BEGIN
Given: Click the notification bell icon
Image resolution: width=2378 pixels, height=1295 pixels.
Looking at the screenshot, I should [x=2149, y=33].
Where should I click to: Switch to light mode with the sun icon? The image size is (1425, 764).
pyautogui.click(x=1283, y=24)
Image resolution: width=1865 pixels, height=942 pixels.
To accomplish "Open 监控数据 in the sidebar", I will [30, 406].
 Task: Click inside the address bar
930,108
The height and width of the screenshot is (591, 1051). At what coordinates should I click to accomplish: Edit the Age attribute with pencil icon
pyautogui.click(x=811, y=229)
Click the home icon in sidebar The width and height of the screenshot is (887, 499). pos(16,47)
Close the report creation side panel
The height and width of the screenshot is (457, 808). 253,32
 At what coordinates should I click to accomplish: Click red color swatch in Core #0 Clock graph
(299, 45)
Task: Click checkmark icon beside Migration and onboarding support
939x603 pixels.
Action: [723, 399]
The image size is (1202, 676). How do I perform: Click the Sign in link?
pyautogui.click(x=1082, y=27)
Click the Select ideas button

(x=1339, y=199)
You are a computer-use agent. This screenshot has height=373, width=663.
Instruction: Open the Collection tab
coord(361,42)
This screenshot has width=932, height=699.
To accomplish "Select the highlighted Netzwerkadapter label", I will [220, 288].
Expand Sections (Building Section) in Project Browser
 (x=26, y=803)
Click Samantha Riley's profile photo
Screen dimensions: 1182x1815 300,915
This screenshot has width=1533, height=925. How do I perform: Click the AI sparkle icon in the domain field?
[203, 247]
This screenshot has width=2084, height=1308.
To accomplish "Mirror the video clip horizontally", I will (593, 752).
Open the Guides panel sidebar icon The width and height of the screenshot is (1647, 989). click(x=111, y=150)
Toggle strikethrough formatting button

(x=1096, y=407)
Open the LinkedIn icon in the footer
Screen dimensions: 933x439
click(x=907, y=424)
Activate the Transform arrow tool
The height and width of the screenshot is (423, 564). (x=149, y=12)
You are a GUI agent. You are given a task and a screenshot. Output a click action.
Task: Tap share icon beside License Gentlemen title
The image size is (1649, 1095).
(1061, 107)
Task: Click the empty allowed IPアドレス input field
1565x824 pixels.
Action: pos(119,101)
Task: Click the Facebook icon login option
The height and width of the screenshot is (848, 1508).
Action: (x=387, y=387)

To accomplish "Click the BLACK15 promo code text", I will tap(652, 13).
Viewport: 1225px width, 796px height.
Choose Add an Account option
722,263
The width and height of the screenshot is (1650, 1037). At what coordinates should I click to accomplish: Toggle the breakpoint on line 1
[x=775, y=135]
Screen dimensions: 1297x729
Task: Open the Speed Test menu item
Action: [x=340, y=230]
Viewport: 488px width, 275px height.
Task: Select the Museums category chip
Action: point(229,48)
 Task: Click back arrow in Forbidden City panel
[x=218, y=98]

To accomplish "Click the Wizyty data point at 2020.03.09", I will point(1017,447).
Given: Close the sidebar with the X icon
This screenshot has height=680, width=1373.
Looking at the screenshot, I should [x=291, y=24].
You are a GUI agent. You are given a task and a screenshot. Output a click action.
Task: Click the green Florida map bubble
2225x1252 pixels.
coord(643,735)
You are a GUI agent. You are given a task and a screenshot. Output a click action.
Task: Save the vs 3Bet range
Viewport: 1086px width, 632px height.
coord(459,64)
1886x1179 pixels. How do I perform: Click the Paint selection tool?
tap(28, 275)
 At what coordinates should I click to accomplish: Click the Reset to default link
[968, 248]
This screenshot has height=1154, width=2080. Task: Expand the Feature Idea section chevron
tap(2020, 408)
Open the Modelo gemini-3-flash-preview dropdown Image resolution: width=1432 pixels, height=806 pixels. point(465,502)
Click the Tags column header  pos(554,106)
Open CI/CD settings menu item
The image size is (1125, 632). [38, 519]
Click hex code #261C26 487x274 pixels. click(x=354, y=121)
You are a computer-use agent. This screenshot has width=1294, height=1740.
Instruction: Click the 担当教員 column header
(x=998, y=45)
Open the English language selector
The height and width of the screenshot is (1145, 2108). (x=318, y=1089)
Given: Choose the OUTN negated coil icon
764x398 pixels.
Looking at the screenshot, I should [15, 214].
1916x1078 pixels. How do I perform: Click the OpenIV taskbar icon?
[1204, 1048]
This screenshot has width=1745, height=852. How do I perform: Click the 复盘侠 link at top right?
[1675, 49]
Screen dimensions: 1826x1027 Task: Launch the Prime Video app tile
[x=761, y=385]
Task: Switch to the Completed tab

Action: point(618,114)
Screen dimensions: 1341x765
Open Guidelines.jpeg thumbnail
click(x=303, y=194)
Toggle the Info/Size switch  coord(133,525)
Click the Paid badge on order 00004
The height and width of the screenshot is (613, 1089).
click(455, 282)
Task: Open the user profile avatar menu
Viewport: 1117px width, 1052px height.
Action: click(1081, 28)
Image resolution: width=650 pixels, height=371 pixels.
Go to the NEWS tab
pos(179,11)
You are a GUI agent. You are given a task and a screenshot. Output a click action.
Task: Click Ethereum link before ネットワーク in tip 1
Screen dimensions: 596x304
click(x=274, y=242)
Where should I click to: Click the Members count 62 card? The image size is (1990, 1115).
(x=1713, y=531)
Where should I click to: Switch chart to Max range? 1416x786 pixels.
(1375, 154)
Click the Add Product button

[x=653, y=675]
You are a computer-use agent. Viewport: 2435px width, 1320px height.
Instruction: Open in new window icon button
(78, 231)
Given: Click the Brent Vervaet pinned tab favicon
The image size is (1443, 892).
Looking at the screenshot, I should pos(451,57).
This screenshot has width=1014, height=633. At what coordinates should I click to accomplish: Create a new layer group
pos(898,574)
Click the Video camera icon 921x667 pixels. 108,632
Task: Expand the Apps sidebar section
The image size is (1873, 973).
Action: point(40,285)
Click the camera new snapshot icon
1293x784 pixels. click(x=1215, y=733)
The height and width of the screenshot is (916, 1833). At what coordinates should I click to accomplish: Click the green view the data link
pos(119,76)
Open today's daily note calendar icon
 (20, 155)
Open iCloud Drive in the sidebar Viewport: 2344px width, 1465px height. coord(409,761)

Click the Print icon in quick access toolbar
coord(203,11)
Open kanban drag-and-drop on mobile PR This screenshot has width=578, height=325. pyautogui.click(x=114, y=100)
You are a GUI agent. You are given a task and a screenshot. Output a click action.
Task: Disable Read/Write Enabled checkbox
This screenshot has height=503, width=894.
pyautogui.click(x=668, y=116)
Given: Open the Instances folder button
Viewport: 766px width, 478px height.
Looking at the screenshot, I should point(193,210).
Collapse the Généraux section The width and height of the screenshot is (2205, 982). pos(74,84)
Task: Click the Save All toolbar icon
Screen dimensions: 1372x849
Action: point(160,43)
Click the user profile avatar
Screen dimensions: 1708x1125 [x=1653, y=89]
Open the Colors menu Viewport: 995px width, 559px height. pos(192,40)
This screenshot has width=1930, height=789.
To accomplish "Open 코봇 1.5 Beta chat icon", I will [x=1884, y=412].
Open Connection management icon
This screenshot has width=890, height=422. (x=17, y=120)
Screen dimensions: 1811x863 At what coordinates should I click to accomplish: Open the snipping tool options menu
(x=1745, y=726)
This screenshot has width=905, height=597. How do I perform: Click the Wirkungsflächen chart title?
END
### [Task objective]
Could you return all lines from the data above that contain the string "Save"?

### [Answer area]
Task: Save the vs 3Bet range
Task: Click the Save All toolbar icon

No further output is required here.